### EXTRACT PROVIDED
▼

Was "Bushido" (Samurai Code) Complete BS?

I reading Paul Johnson’s “Modern Times”, he makes some assertions about the so-called code of the (Japanese ) samurai-the “Bushido”.
Johnson claims that there is no evidence of this before the 20th century-that it was (essentially), an invention of militaristic japanese nationalists, in the 1920’s.
Johnson claims that bushido was invented to justify the brutal behavior exhibited by the IJA in Korea and China, and that it lacks historical support altogether.
Is this so? Was the whole “smarai warrior loyal to the emperor till death” thing all made p?

The cult of the emperor is mostly subsequent to the Meiji restoration. Before that it was “loyalty to the clan lord till death”.

But the story of the 47 Ronin dates back to 1701, and is a very well known folktale in Japan, and it demonstrates much of the Bushido spirit.

Regards,
Shodan

I call Bushido!

  • sorry, the BS reference was irresistable *
  1. Bushido as a concept certainly existed prior to the 19th century, but

  2. The concept developed over the course of many years and was not fully formed in its idealized version until well after the Sengoku Jedai, the Japanese civil war in which many samurai-related stories and myths and whatnot are set. Certainly, however, the idea of bushido goes back a long, long time. References to a samurai honor code go back many centuries.

▲

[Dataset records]
▼

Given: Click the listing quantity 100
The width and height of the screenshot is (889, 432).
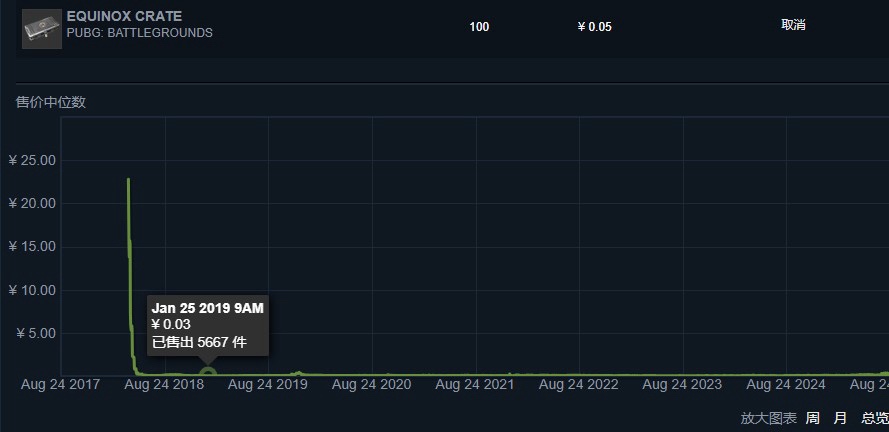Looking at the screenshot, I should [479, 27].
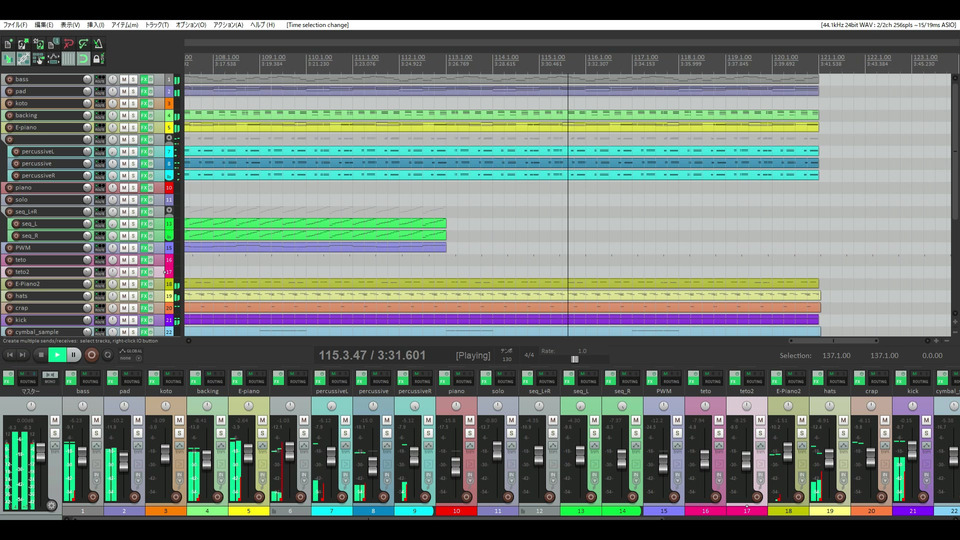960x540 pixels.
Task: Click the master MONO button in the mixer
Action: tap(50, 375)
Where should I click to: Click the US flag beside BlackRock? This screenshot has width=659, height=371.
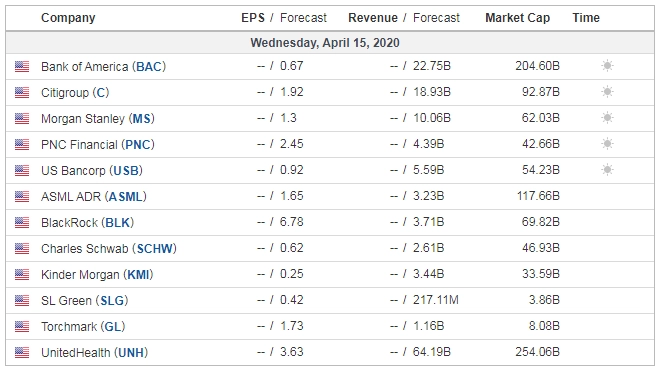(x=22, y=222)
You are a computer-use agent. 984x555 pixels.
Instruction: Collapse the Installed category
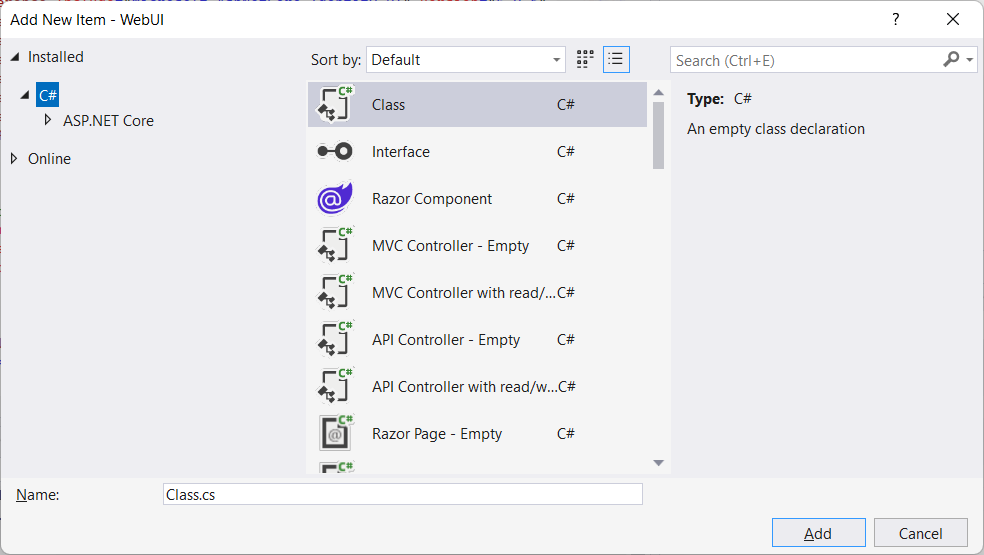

▲

### WHAT YOU WILL DO
In the Bushido thread, what reason does Johnson give for why the code was invented? Use only the Bushido thread as your source.

### SOLUTION FOR THIS EXERCISE
Johnson claims that militaristic Japanese nationalists invented bushido in the 1920s to justify the brutal behavior exhibited by the IJA in Korea and China. He also says it lacks historical support altogether.